▶ **Task to complete**: Express every line of the entries below as a JSON list of strings, with one string per line and blank lines omitted.
——————
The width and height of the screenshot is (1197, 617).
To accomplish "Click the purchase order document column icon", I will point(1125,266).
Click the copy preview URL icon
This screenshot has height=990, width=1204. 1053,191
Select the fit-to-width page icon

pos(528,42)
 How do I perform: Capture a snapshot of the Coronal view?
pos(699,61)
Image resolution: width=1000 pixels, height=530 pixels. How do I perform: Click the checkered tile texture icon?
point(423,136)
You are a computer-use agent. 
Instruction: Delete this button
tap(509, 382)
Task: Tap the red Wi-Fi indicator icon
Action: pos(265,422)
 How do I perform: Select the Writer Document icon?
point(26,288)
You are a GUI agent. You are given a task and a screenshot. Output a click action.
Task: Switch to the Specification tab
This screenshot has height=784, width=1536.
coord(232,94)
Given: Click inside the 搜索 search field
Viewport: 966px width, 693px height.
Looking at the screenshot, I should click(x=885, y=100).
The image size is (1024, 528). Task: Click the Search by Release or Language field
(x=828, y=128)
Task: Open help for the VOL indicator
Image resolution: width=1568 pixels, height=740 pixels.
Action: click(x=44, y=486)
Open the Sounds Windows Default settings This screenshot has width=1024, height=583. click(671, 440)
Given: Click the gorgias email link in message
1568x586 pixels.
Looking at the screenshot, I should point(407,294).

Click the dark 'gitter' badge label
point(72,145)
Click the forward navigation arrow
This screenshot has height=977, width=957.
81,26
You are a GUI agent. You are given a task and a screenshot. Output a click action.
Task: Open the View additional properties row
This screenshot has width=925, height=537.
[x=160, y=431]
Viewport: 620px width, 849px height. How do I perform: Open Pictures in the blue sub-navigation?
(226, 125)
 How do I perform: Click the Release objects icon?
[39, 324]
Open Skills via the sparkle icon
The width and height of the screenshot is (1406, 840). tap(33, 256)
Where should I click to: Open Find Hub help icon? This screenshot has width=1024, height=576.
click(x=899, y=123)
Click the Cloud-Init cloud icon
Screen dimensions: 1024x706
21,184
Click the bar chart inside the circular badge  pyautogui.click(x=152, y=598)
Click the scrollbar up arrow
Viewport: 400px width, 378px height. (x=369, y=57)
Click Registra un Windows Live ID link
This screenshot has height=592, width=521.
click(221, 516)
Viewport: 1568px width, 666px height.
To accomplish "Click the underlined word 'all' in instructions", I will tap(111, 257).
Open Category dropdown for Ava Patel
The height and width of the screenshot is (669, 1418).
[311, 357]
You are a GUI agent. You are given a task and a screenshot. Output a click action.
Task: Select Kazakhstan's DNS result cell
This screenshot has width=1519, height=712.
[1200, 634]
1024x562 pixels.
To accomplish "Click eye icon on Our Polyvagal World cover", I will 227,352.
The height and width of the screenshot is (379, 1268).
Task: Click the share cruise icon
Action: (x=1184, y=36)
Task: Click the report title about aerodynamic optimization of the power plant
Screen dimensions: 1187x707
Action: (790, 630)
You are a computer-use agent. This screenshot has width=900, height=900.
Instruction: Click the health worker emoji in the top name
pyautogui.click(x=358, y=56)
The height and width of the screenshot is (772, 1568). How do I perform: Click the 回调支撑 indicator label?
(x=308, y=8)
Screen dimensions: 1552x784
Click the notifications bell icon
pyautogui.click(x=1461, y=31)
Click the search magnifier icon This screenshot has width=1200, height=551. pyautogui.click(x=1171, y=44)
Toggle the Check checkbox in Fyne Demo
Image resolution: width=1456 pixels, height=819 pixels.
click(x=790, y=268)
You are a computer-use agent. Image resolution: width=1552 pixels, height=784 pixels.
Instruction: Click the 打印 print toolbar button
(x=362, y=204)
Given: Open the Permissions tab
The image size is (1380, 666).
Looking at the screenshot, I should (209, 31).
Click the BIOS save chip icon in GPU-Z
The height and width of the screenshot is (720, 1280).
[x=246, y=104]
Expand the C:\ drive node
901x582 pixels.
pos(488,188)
——————
▶ **Final result**:
[
  "The width and height of the screenshot is (1197, 617).",
  "To accomplish \"Click the purchase order document column icon\", I will point(1125,266).",
  "Click the copy preview URL icon",
  "This screenshot has height=990, width=1204. 1053,191",
  "Select the fit-to-width page icon",
  "pos(528,42)",
  " How do I perform: Capture a snapshot of the Coronal view?",
  "pos(699,61)",
  "Image resolution: width=1000 pixels, height=530 pixels. How do I perform: Click the checkered tile texture icon?",
  "point(423,136)",
  "You are a computer-use agent. ",
  "Instruction: Delete this button",
  "tap(509, 382)",
  "Task: Tap the red Wi-Fi indicator icon",
  "Action: pos(265,422)",
  " How do I perform: Select the Writer Document icon?",
  "point(26,288)",
  "You are a GUI agent. You are given a task and a screenshot. Output a click action.",
  "Task: Switch to the Specification tab",
  "This screenshot has height=784, width=1536.",
  "coord(232,94)",
  "Given: Click inside the 搜索 search field",
  "Viewport: 966px width, 693px height.",
  "Looking at the screenshot, I should click(x=885, y=100).",
  "The image size is (1024, 528). Task: Click the Search by Release or Language field",
  "(x=828, y=128)",
  "Task: Open help for the VOL indicator",
  "Image resolution: width=1568 pixels, height=740 pixels.",
  "Action: click(x=44, y=486)",
  "Open the Sounds Windows Default settings This screenshot has width=1024, height=583. click(671, 440)",
  "Given: Click the gorgias email link in message",
  "1568x586 pixels.",
  "Looking at the screenshot, I should point(407,294).",
  "Click the dark 'gitter' badge label",
  "point(72,145)",
  "Click the forward navigation arrow",
  "This screenshot has height=977, width=957.",
  "81,26",
  "You are a GUI agent. You are given a task and a screenshot. Output a click action.",
  "Task: Open the View additional properties row",
  "This screenshot has width=925, height=537.",
  "[x=160, y=431]",
  "Viewport: 620px width, 849px height. How do I perform: Open Pictures in the blue sub-navigation?",
  "(226, 125)",
  " How do I perform: Click the Release objects icon?",
  "[39, 324]",
  "Open Skills via the sparkle icon",
  "The width and height of the screenshot is (1406, 840). tap(33, 256)",
  "Where should I click to: Open Find Hub help icon? This screenshot has width=1024, height=576.",
  "click(x=899, y=123)",
  "Click the Cloud-Init cloud icon",
  "Screen dimensions: 1024x706",
  "21,184",
  "Click the bar chart inside the circular badge  pyautogui.click(x=152, y=598)",
  "Click the scrollbar up arrow",
  "Viewport: 400px width, 378px height. (x=369, y=57)",
  "Click Registra un Windows Live ID link",
  "This screenshot has height=592, width=521.",
  "click(221, 516)",
  "Viewport: 1568px width, 666px height.",
  "To accomplish \"Click the underlined word 'all' in instructions\", I will tap(111, 257).",
  "Open Category dropdown for Ava Patel",
  "The height and width of the screenshot is (669, 1418).",
  "[311, 357]",
  "You are a GUI agent. You are given a task and a screenshot. Output a click action.",
  "Task: Select Kazakhstan's DNS result cell",
  "This screenshot has width=1519, height=712.",
  "[1200, 634]",
  "1024x562 pixels.",
  "To accomplish \"Click eye icon on Our Polyvagal World cover\", I will 227,352.",
  "The height and width of the screenshot is (379, 1268).",
  "Task: Click the share cruise icon",
  "Action: (x=1184, y=36)",
  "Task: Click the report title about aerodynamic optimization of the power plant",
  "Screen dimensions: 1187x707",
  "Action: (790, 630)",
  "You are a computer-use agent. This screenshot has width=900, height=900.",
  "Instruction: Click the health worker emoji in the top name",
  "pyautogui.click(x=358, y=56)",
  "The height and width of the screenshot is (772, 1568). How do I perform: Click the 回调支撑 indicator label?",
  "(x=308, y=8)",
  "Screen dimensions: 1552x784",
  "Click the notifications bell icon",
  "pyautogui.click(x=1461, y=31)",
  "Click the search magnifier icon This screenshot has width=1200, height=551. pyautogui.click(x=1171, y=44)",
  "Toggle the Check checkbox in Fyne Demo",
  "Image resolution: width=1456 pixels, height=819 pixels.",
  "click(x=790, y=268)",
  "You are a computer-use agent. Image resolution: width=1552 pixels, height=784 pixels.",
  "Instruction: Click the 打印 print toolbar button",
  "(x=362, y=204)",
  "Given: Open the Permissions tab",
  "The image size is (1380, 666).",
  "Looking at the screenshot, I should (209, 31).",
  "Click the BIOS save chip icon in GPU-Z",
  "The height and width of the screenshot is (720, 1280).",
  "[x=246, y=104]",
  "Expand the C:\\ drive node",
  "901x582 pixels.",
  "pos(488,188)"
]